(Work required): Please give again, word for word, the lines that lie between the start of the listing below and the line with "Select the 个人信息 option", both included.
────
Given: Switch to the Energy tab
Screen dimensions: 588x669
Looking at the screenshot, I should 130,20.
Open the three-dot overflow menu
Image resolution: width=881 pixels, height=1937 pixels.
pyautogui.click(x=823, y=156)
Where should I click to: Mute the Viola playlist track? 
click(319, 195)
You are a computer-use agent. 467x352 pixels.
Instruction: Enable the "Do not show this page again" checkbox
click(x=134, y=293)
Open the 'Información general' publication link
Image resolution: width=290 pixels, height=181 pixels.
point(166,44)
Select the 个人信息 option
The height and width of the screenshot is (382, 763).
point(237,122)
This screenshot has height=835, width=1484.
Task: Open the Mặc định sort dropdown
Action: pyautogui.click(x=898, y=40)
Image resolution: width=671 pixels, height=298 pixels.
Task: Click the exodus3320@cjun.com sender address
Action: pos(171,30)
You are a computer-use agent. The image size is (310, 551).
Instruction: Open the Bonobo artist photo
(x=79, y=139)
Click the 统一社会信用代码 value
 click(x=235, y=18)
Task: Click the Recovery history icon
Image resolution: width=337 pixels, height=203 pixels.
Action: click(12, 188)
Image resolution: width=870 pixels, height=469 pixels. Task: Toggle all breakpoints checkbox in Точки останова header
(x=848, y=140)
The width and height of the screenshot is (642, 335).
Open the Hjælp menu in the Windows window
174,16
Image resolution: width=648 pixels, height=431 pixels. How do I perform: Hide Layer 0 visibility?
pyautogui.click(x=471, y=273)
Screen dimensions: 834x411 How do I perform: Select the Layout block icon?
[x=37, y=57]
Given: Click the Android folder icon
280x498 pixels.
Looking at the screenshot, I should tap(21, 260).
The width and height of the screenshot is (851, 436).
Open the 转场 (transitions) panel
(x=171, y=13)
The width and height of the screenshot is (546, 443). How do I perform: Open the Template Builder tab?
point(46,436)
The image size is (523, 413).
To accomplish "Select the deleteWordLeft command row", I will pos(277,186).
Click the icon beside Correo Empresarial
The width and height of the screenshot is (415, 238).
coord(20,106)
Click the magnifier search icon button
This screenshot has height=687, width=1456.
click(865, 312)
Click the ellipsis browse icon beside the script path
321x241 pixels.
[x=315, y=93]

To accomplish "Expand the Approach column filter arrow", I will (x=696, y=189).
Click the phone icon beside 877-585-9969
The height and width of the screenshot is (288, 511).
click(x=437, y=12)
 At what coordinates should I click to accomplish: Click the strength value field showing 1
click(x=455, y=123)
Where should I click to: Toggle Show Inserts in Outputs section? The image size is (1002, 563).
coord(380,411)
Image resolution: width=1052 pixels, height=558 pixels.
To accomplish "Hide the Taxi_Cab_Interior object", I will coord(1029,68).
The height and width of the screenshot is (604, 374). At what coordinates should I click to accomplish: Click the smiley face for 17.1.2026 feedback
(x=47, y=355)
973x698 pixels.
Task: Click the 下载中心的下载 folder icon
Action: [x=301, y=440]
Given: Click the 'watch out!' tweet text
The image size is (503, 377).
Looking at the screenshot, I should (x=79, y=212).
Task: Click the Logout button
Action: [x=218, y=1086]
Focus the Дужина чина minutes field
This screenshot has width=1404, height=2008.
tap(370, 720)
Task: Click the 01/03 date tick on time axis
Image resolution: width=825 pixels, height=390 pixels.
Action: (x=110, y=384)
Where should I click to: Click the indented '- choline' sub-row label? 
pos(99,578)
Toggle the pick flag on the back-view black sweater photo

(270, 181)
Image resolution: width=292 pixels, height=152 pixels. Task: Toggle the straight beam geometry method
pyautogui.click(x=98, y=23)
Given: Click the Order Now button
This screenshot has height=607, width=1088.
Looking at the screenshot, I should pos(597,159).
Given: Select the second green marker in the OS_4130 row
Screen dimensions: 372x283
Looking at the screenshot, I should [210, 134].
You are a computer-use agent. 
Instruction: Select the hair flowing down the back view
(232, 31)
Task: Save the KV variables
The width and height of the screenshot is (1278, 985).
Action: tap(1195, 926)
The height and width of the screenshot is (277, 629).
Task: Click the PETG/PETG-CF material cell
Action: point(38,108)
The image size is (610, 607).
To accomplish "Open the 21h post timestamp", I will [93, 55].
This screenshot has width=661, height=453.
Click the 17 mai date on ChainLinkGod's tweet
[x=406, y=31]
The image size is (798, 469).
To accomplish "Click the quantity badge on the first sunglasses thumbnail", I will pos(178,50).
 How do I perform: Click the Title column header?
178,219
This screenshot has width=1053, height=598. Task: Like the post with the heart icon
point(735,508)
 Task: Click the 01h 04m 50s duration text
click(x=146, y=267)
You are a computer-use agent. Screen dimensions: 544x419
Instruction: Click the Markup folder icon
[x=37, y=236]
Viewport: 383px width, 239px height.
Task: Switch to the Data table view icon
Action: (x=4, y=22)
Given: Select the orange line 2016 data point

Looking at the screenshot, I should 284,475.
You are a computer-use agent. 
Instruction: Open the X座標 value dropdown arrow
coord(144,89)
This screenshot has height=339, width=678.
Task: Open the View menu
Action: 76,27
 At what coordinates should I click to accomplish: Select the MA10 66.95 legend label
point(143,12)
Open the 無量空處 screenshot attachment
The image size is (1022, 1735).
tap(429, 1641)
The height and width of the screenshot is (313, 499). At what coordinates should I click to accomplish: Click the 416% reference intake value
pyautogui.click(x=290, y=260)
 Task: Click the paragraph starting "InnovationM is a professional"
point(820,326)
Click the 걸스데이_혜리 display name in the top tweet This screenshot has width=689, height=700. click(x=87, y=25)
────
(Answer space):
Given: Switch to the Energy tab
Screen dimensions: 588x669
Looking at the screenshot, I should 130,20.
Open the three-dot overflow menu
Image resolution: width=881 pixels, height=1937 pixels.
pyautogui.click(x=823, y=156)
Where should I click to: Mute the Viola playlist track? 
click(319, 195)
You are a computer-use agent. 467x352 pixels.
Instruction: Enable the "Do not show this page again" checkbox
click(x=134, y=293)
Open the 'Información general' publication link
Image resolution: width=290 pixels, height=181 pixels.
point(166,44)
Select the 个人信息 option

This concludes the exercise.